I hate to say it, but my first major museum exhibit since the pandemic turned out to be a bit of a logistical bummer. Queen Nefertari’s Egypt has been laid out in the Kimbell’s Piano Pavilion to allow visitors to practice social distancing. This means that you may very well have to wait at the exhibit’s entrance in the pavilion’s lobby before you go in. It also means that you have to follow a rigidly marked path through the show, possibly having to wait while the people in front of you are done looking at whatever item of interest they’re viewing before you can move on. I miss the freedom of movement that I enjoyed at museum shows in the time before. Despite all of that, the Kimbell’s latest blockbuster still has plenty to enthrall Egyptologists and the like.

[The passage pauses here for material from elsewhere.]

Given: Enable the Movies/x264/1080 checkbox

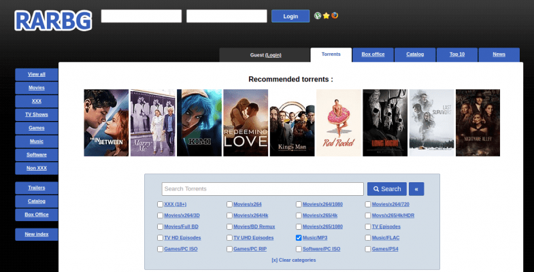Looking at the screenshot, I should 299,204.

It is both grimly appropriate and perversely funny that when you first enter the exhibit, you are flanked by statues of Sekhmet, the goddess of the plague. (She was also a healing goddess as well as a protector of soldiers. While ancient Egyptians prayed for her protection, they also believed that she caused plagues whenever they angered her.) The stone figures have the bodies of people and the heads of lionesses wearing cobra-shaped headdresses. It’s striking how daintily the features of the lioness faces are rendered in these imposing sculptures. A similar delicacy prevails in the statuette of the goddess Bastet, a finely chiseled bronze figure of a cat with a disturbingly modern stylization to it.

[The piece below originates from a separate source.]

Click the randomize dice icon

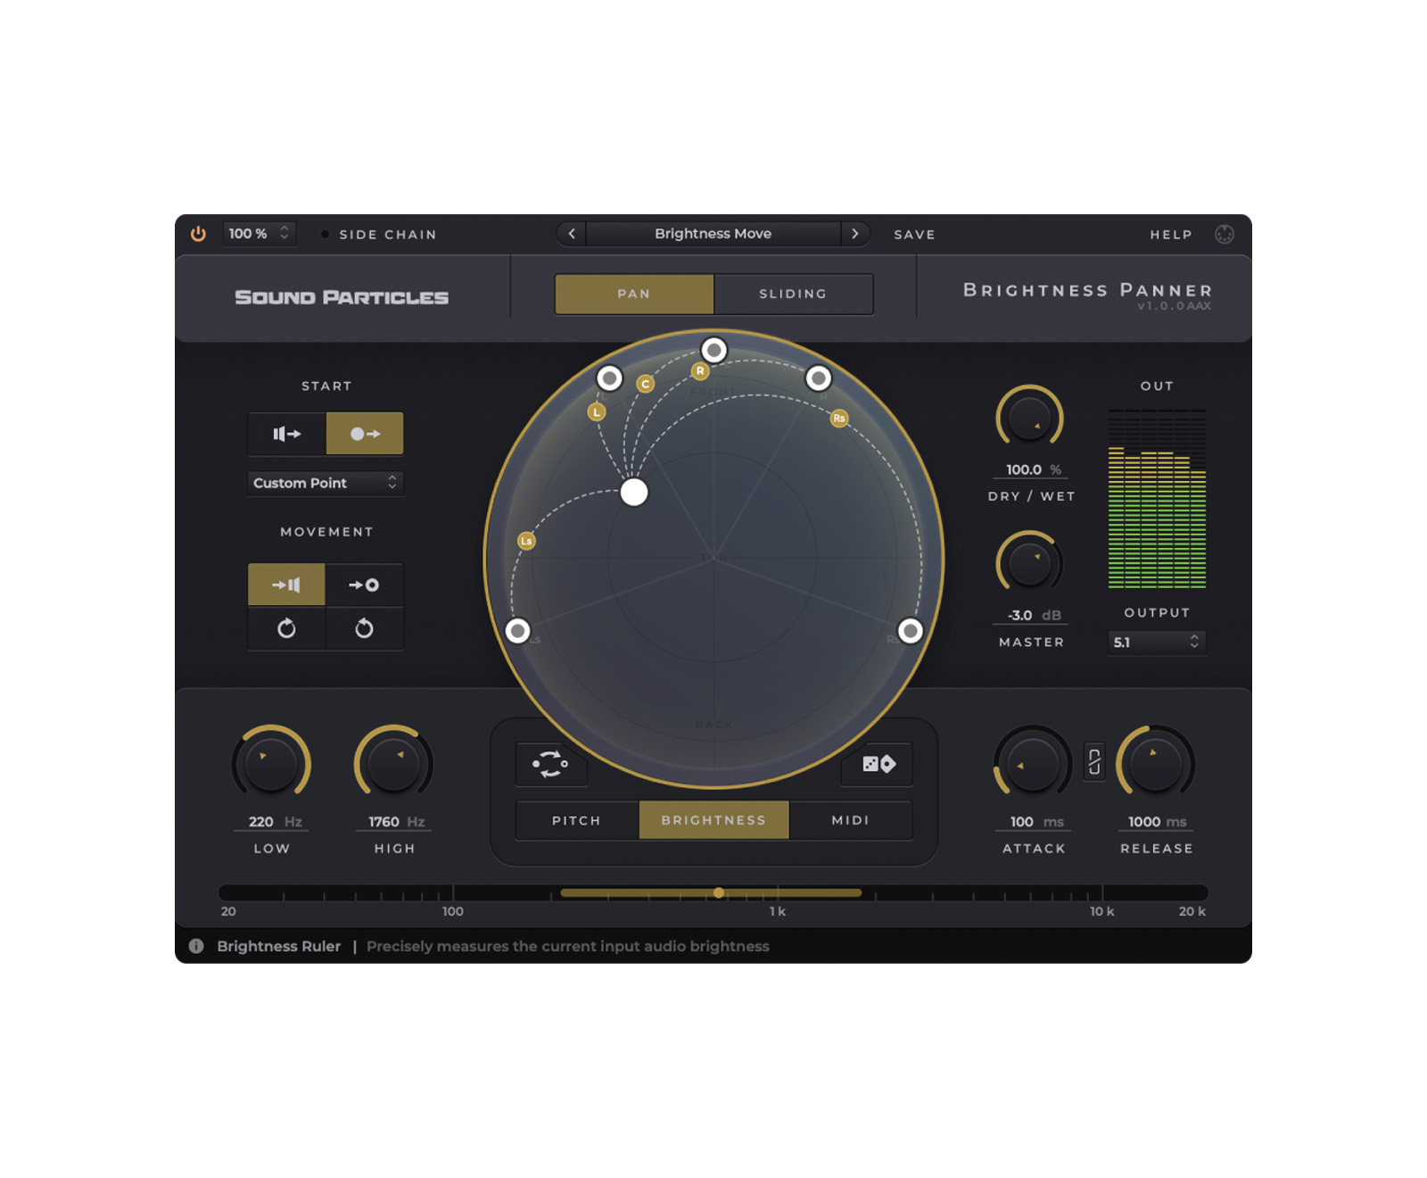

A section of the show is given over to ordinary items gathered from Deir el-Medina, the village that housed the royal family’s support staff, ranging from learned scribes to the guys who started digging the Pharaoh’s tomb as soon as he was crowned. These items
tend not to be much to look at (apart from a box with floral motifs used for keeping sundries), but they have a mystical sheen from having survived the millennia. Even a hairpin can inspire awe. This section also includes a number of vessels for brewing beer, and it’s a shame that the museum didn’t have a sidebar on the brew that the ancient Egyptians drank, which was quite different from our beer in its use of ancient grains instead of modern barley, lack of hops, and being considered a food item suitable for children to drink. Our local craft beer devotees would have slurped that up.

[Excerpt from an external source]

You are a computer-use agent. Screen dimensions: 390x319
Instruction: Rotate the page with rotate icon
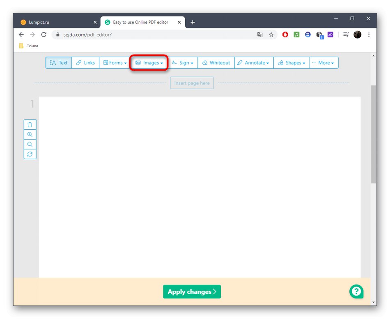point(30,154)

The centerpiece of the show is the gallery containing all the surviving items from Queen Nefertari’s tomb, which was looted shortly after her death around 1255 B.C. Among these items are her mummified knees and a pair of sandals that appear to have been hers. I’m fascinated to learn that she was around 5’6” — tall for a woman of this time — and her shoe size would measure 9. No less impressive is the scale model made shortly after her tomb was uncovered by the Italian Egyptologist Ernesto Schiaparelli, whose findings formed the basis of the Museo Egizio in Turin, whence the show’s artifacts have come to us. This and the three-minute National Geographic video shown at the end of the exhibit let us know what an amazing experience it must be to journey inside her burial chamber. This is particularly important at a time when all travel abroad is inadvisable and travel to Egypt even more so.
A great deal of this show is devoted to death, which is because the Egyptians believed that the soul went on living in the next world and thus made provisions for it. Many of the exhibit’s items are funeral objects that the soul would use, including some faience shabti figurines that come in a startling shade of electric blue. Painfully conscious of their finite time on Earth, the Egyptians made things that were designed to last forever. More than 3,000 years later, their objects speak to us.